Chaque journée passée à le contempler,
il reste émerveillé par cette beauté.
Pour lui, celle-ci est irremplaçable et figée à tout jamais.
Il n’a jamais cessé de rêver son tableau comme le reflet de son être. Il n’a jamais pensé qu’il serait un grand peintre, comme tous les grands artistes de renommés avant lui, mais simplement un homme d’inspiration !
Sa peinture, c’est sa vie. Elle est tout ce qui le fait être et avoir. Il a délicatement retranscris dans son tableau ces innombrables rencontre et ces multiples découvertes avec lesquelles il est revenu de ces voyages.
De retour sur le continent, il s’est fait la promesse de peindre ce tableau. Celui qui fait de lui cet homme !
Il y voit toutes les beautés terrestres que ses yeux émerveillés lui ont retranscrites. C’est devenu pour lui un chef d’œuvre d’une toute autre espèce, un mélange de vanille des îles, de saveurs sucrées et salées, de légèreté et de douceur.
Ce tableau, il l’a voulu à son image, exposé au musée parmi les plus grands. Il l’a maintes et maintes fois repeint de ses rêves, revisité, déplacé, remodelé, ne laissant aucune place à l’imprévisible. Il connaît parfaitement les couleurs, chacune des odeurs, les formes, les matières. C’est une évidence, rien de plus, rien de moins ! C’est pour lui, un hommage à ce qu’il est et est devenu : un art’iste !
Alors impensable, voir même inimaginable de croire qu’un jour le destin lui ferait regarder ce tableau d’une toute autre manière, mis en lumière au fond de sa galerie.

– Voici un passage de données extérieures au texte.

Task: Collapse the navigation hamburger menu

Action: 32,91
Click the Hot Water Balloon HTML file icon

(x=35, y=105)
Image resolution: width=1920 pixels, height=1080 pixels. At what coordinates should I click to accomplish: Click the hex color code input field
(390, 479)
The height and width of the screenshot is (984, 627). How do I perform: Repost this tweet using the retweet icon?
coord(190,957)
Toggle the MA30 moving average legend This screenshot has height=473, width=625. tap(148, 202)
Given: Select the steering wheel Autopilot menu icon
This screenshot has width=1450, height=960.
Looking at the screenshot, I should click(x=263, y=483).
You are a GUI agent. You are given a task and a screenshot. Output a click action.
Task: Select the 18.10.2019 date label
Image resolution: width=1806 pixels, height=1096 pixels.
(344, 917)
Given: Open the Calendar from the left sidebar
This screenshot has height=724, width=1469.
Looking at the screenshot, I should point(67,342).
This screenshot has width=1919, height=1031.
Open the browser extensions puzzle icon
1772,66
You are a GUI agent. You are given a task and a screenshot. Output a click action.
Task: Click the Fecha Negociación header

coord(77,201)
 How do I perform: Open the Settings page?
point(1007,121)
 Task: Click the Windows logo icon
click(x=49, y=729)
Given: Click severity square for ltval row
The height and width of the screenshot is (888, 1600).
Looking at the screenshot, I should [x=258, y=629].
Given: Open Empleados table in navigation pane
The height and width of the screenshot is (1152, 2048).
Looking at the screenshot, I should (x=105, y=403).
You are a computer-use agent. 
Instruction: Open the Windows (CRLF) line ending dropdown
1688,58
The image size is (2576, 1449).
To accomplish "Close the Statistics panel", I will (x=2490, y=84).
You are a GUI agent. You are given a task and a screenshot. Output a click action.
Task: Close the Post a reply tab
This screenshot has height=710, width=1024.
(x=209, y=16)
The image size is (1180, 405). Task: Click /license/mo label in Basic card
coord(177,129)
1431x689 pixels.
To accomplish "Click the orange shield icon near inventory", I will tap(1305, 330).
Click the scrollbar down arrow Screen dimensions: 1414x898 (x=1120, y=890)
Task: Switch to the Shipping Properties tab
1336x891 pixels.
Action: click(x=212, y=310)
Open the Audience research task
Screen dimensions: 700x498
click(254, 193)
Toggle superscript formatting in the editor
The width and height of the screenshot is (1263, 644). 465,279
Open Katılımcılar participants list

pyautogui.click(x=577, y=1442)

Chaque journée passée est un interminable rituel. Il le contemple encore et toujours avant d’éteindre les projecteurs. Il se dit qu’il n’a jamais rendu une chose aussi resplendissante. Il se dit qu’il peut être fier de lui, car il en est le maître !
Seulement, il suffit d’un millième de seconde pour que la vie réduise en miettes l’objet sacré et tant idéalisé ! Désœuvré, désemparé, la peine du peintre fut inconsolable. Un choc d’une violence extrême le mettant à ko tel un match de boxe sur un ring.
Il regarde alors son œuvre comme une dépouille réduite à l’état poussière. Lui qui a passé tant d’heures à le confectionner avec tant de perfection, de détails, de précisions. Réaliser et mettre en forme sa vie d’artiste lui a demandé tant d’énergie, de disponibilité, et d’efforts constants.
Chaque détail de son œuvre reflète un instant de son existence, un moment de douceur et de bonheur, un temps à l’inspiration, à la création.
C’est alors que devant l’irréparable et l’incompréhension la plus totale, la petite flamme s’est rallumée, une lueur dans les ténèbres. Et par un désir animé et déterminé, il décida d’entreprendre une nouvelle œuvre.
Un nouveau regard !
Un nouveau départ !
Alors tel un chevalier au combat, il reprit son pinceau, et partit en chemin.
Il lui fallu travailler sans relâche, des jours et des nuits, croire en lui et en son tableau. Les pièces du puzzle déplacées, revisitées, et colorées donnant un nouveau sens à la lecture de son tableau.
Au premier coup d’œil le visiteur ne voit guère de différence en apparence. Rien ne semble avoir changé. L’amateur affirme que les couleurs et les formes sont bien choisies, qu’il existe une harmonie parfaite et que ce qui dégage de ce tableau est agréable. Que le cadre est beau, bien délimité, aucune faute de goût. Presque la perfection !
Seulement sans un œil expert, le regard se trouve limité et l’interprétation bien peu significative. L’artiste avisé le sait trop bien. Ce tableau aux couleurs douces et chaudes, habillé de tons légers et purs, réveille tous les sens de chacun des visiteurs qui le découvre, la vue, l’odorat, le toucher, l’ouïe, le goût.
Il n’est plus seulement un tableau devenu le reflet du peintre…
Il est ce que l’on veut bien y voir et y entendre, ce qu’on veut bien être et avoir. De près ou de loin, les détails évoluent. La lumière projetée sur cette œuvre ne renvoie jamais la même chose. Son tableau est devenu une merveille qu'il ne cesse d’exposer sans fin au monde.
Plonger son regard dans ce tableau offre à tous spectateurs le plaisir de retrouver sérénité et apaisement.